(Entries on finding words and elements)
╔══

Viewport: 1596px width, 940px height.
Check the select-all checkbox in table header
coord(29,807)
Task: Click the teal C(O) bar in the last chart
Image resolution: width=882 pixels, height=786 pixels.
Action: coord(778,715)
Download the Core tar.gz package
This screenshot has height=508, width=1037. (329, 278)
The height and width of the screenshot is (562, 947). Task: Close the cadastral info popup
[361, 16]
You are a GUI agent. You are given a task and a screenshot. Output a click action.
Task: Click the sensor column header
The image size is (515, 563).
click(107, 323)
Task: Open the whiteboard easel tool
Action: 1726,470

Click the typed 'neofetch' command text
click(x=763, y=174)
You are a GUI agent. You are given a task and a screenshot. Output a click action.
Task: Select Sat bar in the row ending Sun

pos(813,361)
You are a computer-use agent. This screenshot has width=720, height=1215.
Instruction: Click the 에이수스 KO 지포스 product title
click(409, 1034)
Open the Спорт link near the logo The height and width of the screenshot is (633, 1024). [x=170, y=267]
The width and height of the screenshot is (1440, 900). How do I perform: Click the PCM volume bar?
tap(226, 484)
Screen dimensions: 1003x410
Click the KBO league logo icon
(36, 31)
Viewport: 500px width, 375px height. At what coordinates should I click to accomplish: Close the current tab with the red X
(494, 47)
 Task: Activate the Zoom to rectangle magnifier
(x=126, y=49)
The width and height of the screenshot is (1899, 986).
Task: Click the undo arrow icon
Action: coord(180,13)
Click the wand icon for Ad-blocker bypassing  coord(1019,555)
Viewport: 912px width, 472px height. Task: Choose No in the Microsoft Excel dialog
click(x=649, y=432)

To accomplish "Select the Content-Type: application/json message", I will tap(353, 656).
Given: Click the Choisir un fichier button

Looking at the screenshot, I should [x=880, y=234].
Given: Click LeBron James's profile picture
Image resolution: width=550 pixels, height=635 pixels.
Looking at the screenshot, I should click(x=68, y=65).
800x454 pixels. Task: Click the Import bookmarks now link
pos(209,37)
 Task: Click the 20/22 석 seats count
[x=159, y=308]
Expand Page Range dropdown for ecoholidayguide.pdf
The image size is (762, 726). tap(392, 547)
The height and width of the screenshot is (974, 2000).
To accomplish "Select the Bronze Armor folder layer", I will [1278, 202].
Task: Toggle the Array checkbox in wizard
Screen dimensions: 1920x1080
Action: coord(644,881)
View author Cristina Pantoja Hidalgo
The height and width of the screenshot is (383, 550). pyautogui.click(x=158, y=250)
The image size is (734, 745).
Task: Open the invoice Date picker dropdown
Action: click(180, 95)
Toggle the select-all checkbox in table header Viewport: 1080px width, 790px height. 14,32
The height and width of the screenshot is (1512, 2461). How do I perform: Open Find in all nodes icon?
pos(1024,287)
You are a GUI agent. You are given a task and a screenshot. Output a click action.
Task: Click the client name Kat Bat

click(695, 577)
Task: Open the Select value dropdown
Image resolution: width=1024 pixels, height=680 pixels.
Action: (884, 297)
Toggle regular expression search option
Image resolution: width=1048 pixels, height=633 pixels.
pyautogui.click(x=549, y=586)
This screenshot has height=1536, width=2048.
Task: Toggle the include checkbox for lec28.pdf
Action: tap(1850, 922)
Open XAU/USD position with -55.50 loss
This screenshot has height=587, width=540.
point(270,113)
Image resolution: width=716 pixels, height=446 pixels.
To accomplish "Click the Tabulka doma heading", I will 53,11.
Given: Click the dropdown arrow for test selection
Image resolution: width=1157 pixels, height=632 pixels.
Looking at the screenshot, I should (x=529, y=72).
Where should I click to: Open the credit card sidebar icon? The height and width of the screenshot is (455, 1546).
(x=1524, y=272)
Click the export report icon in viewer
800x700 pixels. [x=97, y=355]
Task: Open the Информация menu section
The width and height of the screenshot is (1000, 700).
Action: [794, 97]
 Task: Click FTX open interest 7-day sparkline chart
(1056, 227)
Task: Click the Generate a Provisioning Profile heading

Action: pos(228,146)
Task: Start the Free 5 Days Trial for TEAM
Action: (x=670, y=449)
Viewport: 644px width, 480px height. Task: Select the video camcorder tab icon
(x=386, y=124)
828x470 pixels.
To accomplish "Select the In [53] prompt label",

╚══

Challenge:
Please copy out all of the lines above word for word, with every character unchanged.

Result of the task:
Viewport: 1596px width, 940px height.
Check the select-all checkbox in table header
coord(29,807)
Task: Click the teal C(O) bar in the last chart
Image resolution: width=882 pixels, height=786 pixels.
Action: coord(778,715)
Download the Core tar.gz package
This screenshot has height=508, width=1037. (329, 278)
The height and width of the screenshot is (562, 947). Task: Close the cadastral info popup
[361, 16]
You are a GUI agent. You are given a task and a screenshot. Output a click action.
Task: Click the sensor column header
The image size is (515, 563).
click(107, 323)
Task: Open the whiteboard easel tool
Action: 1726,470

Click the typed 'neofetch' command text
click(x=763, y=174)
You are a GUI agent. You are given a task and a screenshot. Output a click action.
Task: Select Sat bar in the row ending Sun

pos(813,361)
You are a computer-use agent. This screenshot has width=720, height=1215.
Instruction: Click the 에이수스 KO 지포스 product title
click(409, 1034)
Open the Спорт link near the logo The height and width of the screenshot is (633, 1024). [x=170, y=267]
The width and height of the screenshot is (1440, 900). How do I perform: Click the PCM volume bar?
tap(226, 484)
Screen dimensions: 1003x410
Click the KBO league logo icon
(36, 31)
Viewport: 500px width, 375px height. At what coordinates should I click to accomplish: Close the current tab with the red X
(494, 47)
 Task: Activate the Zoom to rectangle magnifier
(x=126, y=49)
The width and height of the screenshot is (1899, 986).
Task: Click the undo arrow icon
Action: coord(180,13)
Click the wand icon for Ad-blocker bypassing  coord(1019,555)
Viewport: 912px width, 472px height. Task: Choose No in the Microsoft Excel dialog
click(x=649, y=432)

To accomplish "Select the Content-Type: application/json message", I will tap(353, 656).
Given: Click the Choisir un fichier button

Looking at the screenshot, I should [x=880, y=234].
Given: Click LeBron James's profile picture
Image resolution: width=550 pixels, height=635 pixels.
Looking at the screenshot, I should click(x=68, y=65).
800x454 pixels. Task: Click the Import bookmarks now link
pos(209,37)
 Task: Click the 20/22 석 seats count
[x=159, y=308]
Expand Page Range dropdown for ecoholidayguide.pdf
The image size is (762, 726). tap(392, 547)
The height and width of the screenshot is (974, 2000).
To accomplish "Select the Bronze Armor folder layer", I will [1278, 202].
Task: Toggle the Array checkbox in wizard
Screen dimensions: 1920x1080
Action: coord(644,881)
View author Cristina Pantoja Hidalgo
The height and width of the screenshot is (383, 550). pyautogui.click(x=158, y=250)
The image size is (734, 745).
Task: Open the invoice Date picker dropdown
Action: click(180, 95)
Toggle the select-all checkbox in table header Viewport: 1080px width, 790px height. 14,32
The height and width of the screenshot is (1512, 2461). How do I perform: Open Find in all nodes icon?
pos(1024,287)
You are a GUI agent. You are given a task and a screenshot. Output a click action.
Task: Click the client name Kat Bat

click(695, 577)
Task: Open the Select value dropdown
Image resolution: width=1024 pixels, height=680 pixels.
Action: (884, 297)
Toggle regular expression search option
Image resolution: width=1048 pixels, height=633 pixels.
pyautogui.click(x=549, y=586)
This screenshot has height=1536, width=2048.
Task: Toggle the include checkbox for lec28.pdf
Action: tap(1850, 922)
Open XAU/USD position with -55.50 loss
This screenshot has height=587, width=540.
point(270,113)
Image resolution: width=716 pixels, height=446 pixels.
To accomplish "Click the Tabulka doma heading", I will 53,11.
Given: Click the dropdown arrow for test selection
Image resolution: width=1157 pixels, height=632 pixels.
Looking at the screenshot, I should (x=529, y=72).
Where should I click to: Open the credit card sidebar icon? The height and width of the screenshot is (455, 1546).
(x=1524, y=272)
Click the export report icon in viewer
800x700 pixels. [x=97, y=355]
Task: Open the Информация menu section
The width and height of the screenshot is (1000, 700).
Action: [794, 97]
 Task: Click FTX open interest 7-day sparkline chart
(1056, 227)
Task: Click the Generate a Provisioning Profile heading

Action: pos(228,146)
Task: Start the Free 5 Days Trial for TEAM
Action: (x=670, y=449)
Viewport: 644px width, 480px height. Task: Select the video camcorder tab icon
(x=386, y=124)
828x470 pixels.
To accomplish "Select the In [53] prompt label",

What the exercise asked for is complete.